======== DATA LISTING ========

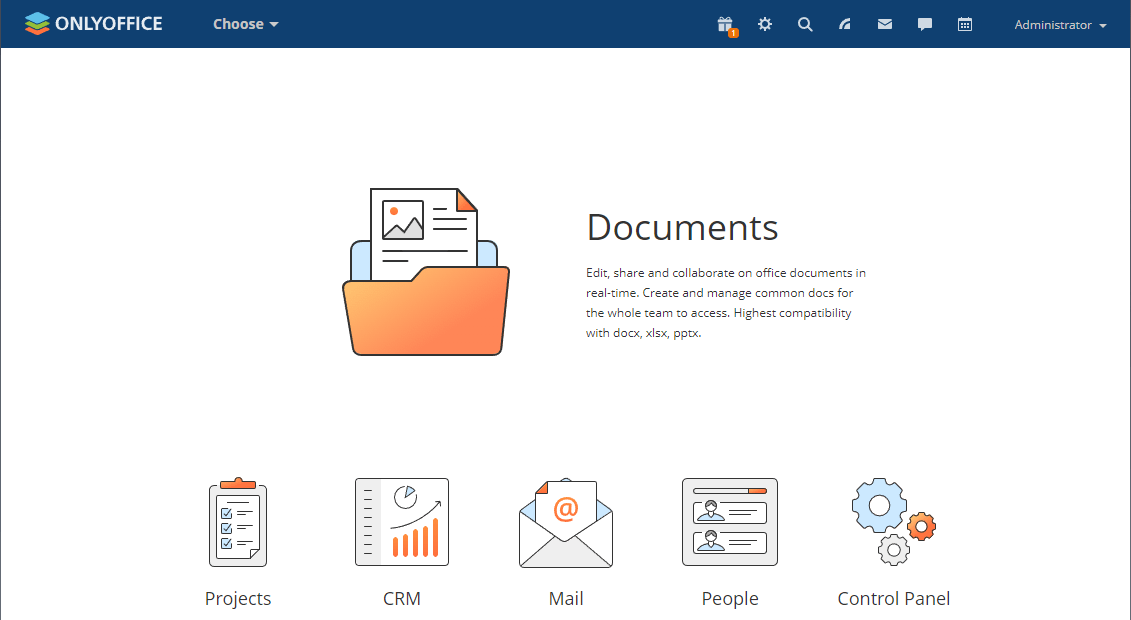This screenshot has width=1131, height=620.
Task: Open the Documents folder illustration
Action: tap(426, 272)
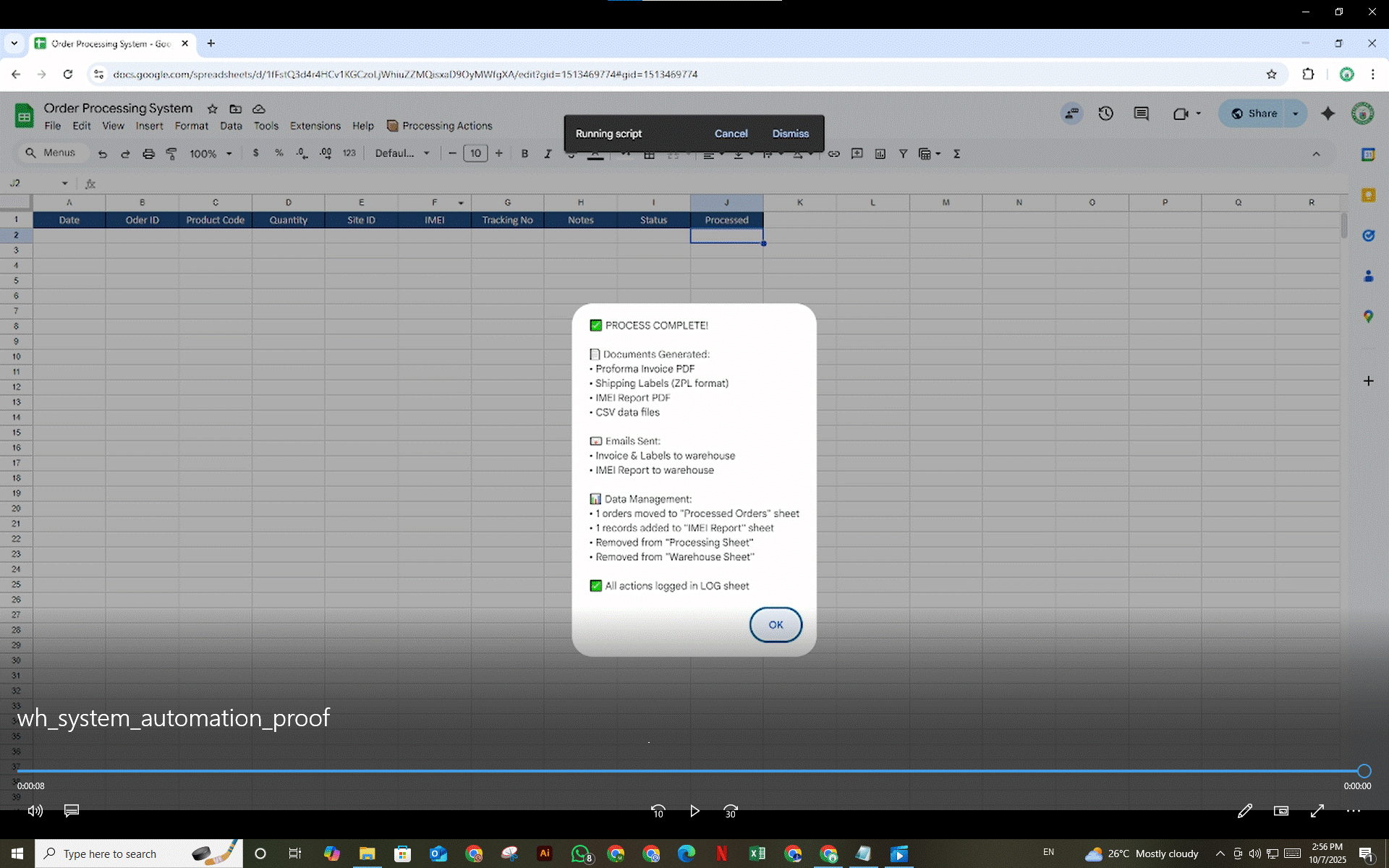The height and width of the screenshot is (868, 1389).
Task: Open the more options ellipsis in the player
Action: click(x=1354, y=811)
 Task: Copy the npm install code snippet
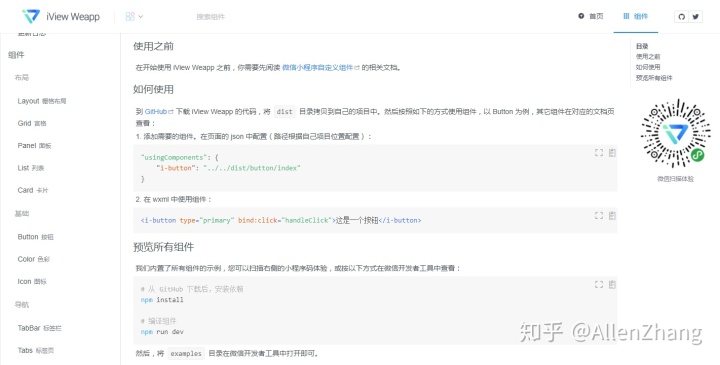point(612,285)
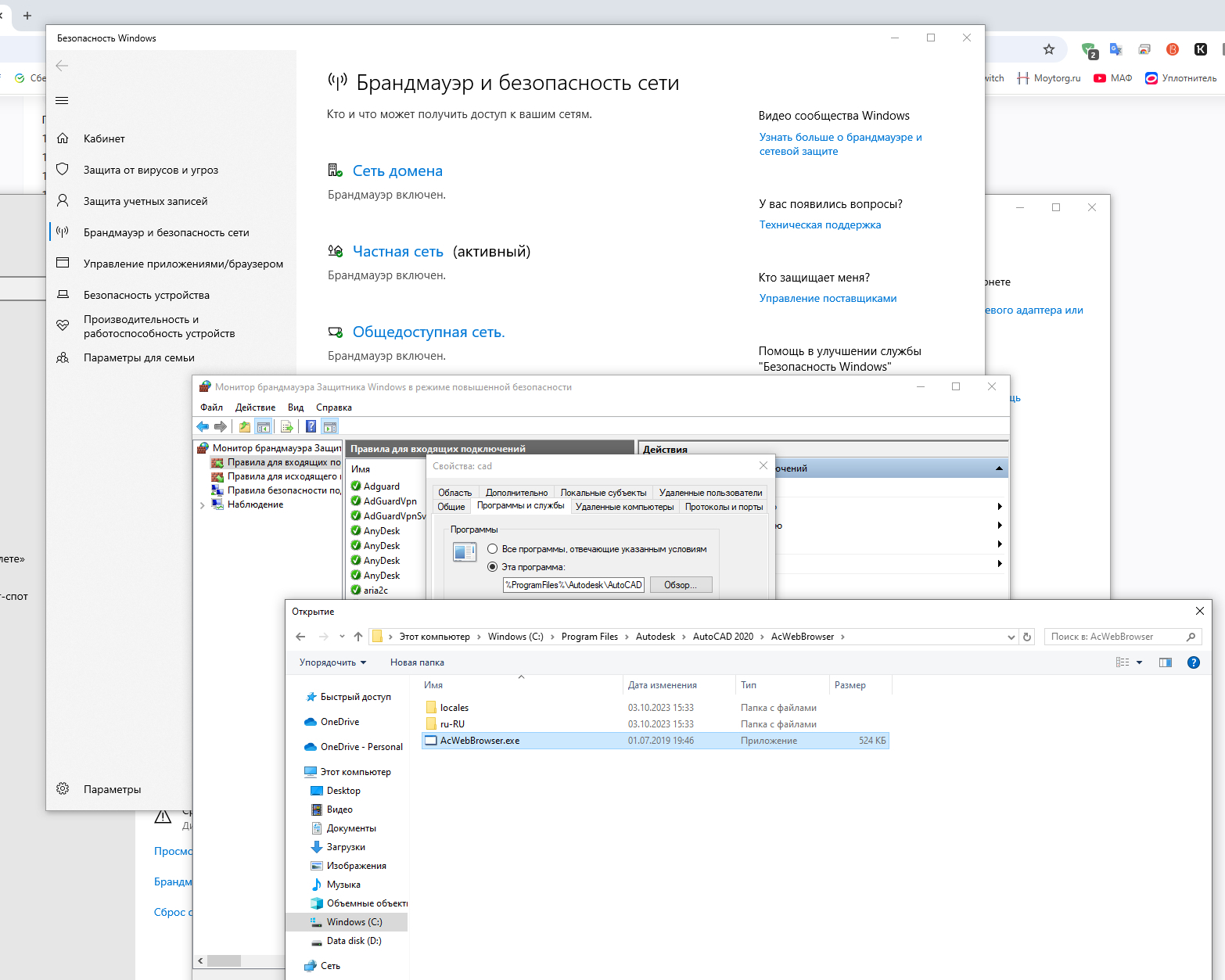Image resolution: width=1225 pixels, height=980 pixels.
Task: Click the blue Help icon in firewall toolbar
Action: click(x=311, y=426)
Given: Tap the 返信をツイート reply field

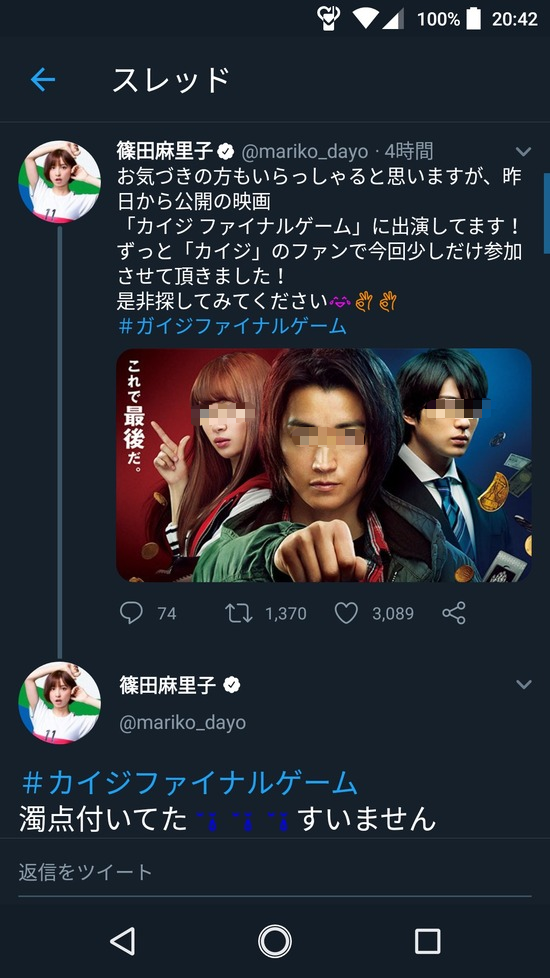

========

**WHAT THE TASK REQUIRES:** Return every line of the records above verbatim, leaving out the pictures.

**ANSWER TO THE EXERCISE:**
This screenshot has width=1131, height=620.
Task: Open the Documents folder illustration
Action: tap(426, 272)
The height and width of the screenshot is (868, 1389).
Task: Open the more options ellipsis in the player
Action: click(x=1354, y=811)
 Task: Copy the npm install code snippet
point(612,285)
Image resolution: width=1225 pixels, height=980 pixels.
Task: Click the blue Help icon in firewall toolbar
Action: click(x=311, y=426)
Given: Tap the 返信をツイート reply field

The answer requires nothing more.